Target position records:
------------------------

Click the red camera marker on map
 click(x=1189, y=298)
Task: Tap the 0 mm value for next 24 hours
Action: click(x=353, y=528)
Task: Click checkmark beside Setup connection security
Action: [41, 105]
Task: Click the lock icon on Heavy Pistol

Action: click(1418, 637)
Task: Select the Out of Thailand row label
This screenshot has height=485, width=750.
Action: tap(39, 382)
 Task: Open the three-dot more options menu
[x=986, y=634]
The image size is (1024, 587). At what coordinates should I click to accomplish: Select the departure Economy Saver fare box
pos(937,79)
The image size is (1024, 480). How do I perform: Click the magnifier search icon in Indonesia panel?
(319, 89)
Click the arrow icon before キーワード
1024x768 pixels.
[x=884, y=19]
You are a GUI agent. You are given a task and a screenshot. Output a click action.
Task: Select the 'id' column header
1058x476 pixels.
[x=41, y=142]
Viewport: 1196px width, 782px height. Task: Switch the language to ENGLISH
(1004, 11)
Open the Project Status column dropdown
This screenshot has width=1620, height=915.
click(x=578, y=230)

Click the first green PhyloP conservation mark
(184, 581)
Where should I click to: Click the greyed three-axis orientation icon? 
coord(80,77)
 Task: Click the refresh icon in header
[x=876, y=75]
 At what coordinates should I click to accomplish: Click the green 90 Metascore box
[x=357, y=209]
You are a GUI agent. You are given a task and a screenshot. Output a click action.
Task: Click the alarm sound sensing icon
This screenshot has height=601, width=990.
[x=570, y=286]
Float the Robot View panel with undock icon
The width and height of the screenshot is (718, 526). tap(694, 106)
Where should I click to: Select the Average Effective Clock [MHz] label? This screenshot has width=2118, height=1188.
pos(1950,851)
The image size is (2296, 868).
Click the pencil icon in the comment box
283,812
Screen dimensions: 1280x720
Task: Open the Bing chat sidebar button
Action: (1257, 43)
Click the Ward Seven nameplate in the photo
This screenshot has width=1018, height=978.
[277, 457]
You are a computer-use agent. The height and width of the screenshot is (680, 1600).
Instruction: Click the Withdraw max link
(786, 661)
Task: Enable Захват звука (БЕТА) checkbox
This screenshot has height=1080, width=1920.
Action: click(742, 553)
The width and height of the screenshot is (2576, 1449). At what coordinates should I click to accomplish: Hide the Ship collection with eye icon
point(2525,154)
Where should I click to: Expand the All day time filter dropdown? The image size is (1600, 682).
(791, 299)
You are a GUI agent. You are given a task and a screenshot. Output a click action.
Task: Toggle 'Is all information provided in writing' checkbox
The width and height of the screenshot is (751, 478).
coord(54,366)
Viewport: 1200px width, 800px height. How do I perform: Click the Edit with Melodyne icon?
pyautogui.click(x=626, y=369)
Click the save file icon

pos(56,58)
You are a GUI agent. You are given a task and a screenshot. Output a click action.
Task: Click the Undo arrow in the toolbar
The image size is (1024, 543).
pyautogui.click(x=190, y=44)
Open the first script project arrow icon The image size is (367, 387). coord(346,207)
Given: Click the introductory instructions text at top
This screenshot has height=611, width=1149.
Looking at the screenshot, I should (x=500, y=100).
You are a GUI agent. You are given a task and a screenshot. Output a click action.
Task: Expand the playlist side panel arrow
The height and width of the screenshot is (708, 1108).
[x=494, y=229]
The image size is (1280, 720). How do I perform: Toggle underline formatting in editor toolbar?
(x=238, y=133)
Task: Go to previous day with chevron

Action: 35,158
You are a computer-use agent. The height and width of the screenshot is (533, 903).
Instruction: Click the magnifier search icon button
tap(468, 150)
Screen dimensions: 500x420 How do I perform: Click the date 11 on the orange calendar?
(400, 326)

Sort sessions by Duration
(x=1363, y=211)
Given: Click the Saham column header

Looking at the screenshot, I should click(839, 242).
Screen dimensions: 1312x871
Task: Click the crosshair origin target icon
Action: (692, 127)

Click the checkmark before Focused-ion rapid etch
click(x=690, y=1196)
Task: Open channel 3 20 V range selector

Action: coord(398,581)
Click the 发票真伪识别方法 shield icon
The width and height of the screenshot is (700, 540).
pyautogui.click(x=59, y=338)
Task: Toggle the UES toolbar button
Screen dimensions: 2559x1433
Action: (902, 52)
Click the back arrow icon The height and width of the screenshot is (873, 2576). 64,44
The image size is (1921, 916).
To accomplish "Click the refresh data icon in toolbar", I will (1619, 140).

------------------------

PROBLEM ->
Copy out every line above word for word, with nothing changed.

FULL ANSWER ->
Click the red camera marker on map
 click(x=1189, y=298)
Task: Tap the 0 mm value for next 24 hours
Action: click(x=353, y=528)
Task: Click checkmark beside Setup connection security
Action: [41, 105]
Task: Click the lock icon on Heavy Pistol

Action: click(1418, 637)
Task: Select the Out of Thailand row label
This screenshot has height=485, width=750.
Action: tap(39, 382)
 Task: Open the three-dot more options menu
[x=986, y=634]
The image size is (1024, 587). At what coordinates should I click to accomplish: Select the departure Economy Saver fare box
pos(937,79)
The image size is (1024, 480). How do I perform: Click the magnifier search icon in Indonesia panel?
(319, 89)
Click the arrow icon before キーワード
1024x768 pixels.
[x=884, y=19]
You are a GUI agent. You are given a task and a screenshot. Output a click action.
Task: Select the 'id' column header
1058x476 pixels.
[x=41, y=142]
Viewport: 1196px width, 782px height. Task: Switch the language to ENGLISH
(1004, 11)
Open the Project Status column dropdown
This screenshot has width=1620, height=915.
click(x=578, y=230)

Click the first green PhyloP conservation mark
(184, 581)
Where should I click to: Click the greyed three-axis orientation icon? 
coord(80,77)
 Task: Click the refresh icon in header
[x=876, y=75]
 At what coordinates should I click to accomplish: Click the green 90 Metascore box
[x=357, y=209]
You are a GUI agent. You are given a task and a screenshot. Output a click action.
Task: Click the alarm sound sensing icon
This screenshot has height=601, width=990.
[x=570, y=286]
Float the Robot View panel with undock icon
The width and height of the screenshot is (718, 526). tap(694, 106)
Where should I click to: Select the Average Effective Clock [MHz] label? This screenshot has width=2118, height=1188.
pos(1950,851)
The image size is (2296, 868).
Click the pencil icon in the comment box
283,812
Screen dimensions: 1280x720
Task: Open the Bing chat sidebar button
Action: (1257, 43)
Click the Ward Seven nameplate in the photo
This screenshot has width=1018, height=978.
[277, 457]
You are a computer-use agent. The height and width of the screenshot is (680, 1600).
Instruction: Click the Withdraw max link
(786, 661)
Task: Enable Захват звука (БЕТА) checkbox
This screenshot has height=1080, width=1920.
Action: click(742, 553)
The width and height of the screenshot is (2576, 1449). At what coordinates should I click to accomplish: Hide the Ship collection with eye icon
point(2525,154)
Where should I click to: Expand the All day time filter dropdown? The image size is (1600, 682).
(791, 299)
You are a GUI agent. You are given a task and a screenshot. Output a click action.
Task: Toggle 'Is all information provided in writing' checkbox
The width and height of the screenshot is (751, 478).
coord(54,366)
Viewport: 1200px width, 800px height. How do I perform: Click the Edit with Melodyne icon?
pyautogui.click(x=626, y=369)
Click the save file icon

pos(56,58)
You are a GUI agent. You are given a task and a screenshot. Output a click action.
Task: Click the Undo arrow in the toolbar
The image size is (1024, 543).
pyautogui.click(x=190, y=44)
Open the first script project arrow icon The image size is (367, 387). coord(346,207)
Given: Click the introductory instructions text at top
This screenshot has height=611, width=1149.
Looking at the screenshot, I should (x=500, y=100).
You are a GUI agent. You are given a task and a screenshot. Output a click action.
Task: Expand the playlist side panel arrow
The height and width of the screenshot is (708, 1108).
[x=494, y=229]
The image size is (1280, 720). How do I perform: Toggle underline formatting in editor toolbar?
(x=238, y=133)
Task: Go to previous day with chevron

Action: 35,158
You are a computer-use agent. The height and width of the screenshot is (533, 903).
Instruction: Click the magnifier search icon button
tap(468, 150)
Screen dimensions: 500x420 How do I perform: Click the date 11 on the orange calendar?
(400, 326)

Sort sessions by Duration
(x=1363, y=211)
Given: Click the Saham column header

Looking at the screenshot, I should click(839, 242).
Screen dimensions: 1312x871
Task: Click the crosshair origin target icon
Action: (692, 127)

Click the checkmark before Focused-ion rapid etch
click(x=690, y=1196)
Task: Open channel 3 20 V range selector

Action: coord(398,581)
Click the 发票真伪识别方法 shield icon
The width and height of the screenshot is (700, 540).
pyautogui.click(x=59, y=338)
Task: Toggle the UES toolbar button
Screen dimensions: 2559x1433
Action: (902, 52)
Click the back arrow icon The height and width of the screenshot is (873, 2576). 64,44
The image size is (1921, 916).
To accomplish "Click the refresh data icon in toolbar", I will (1619, 140).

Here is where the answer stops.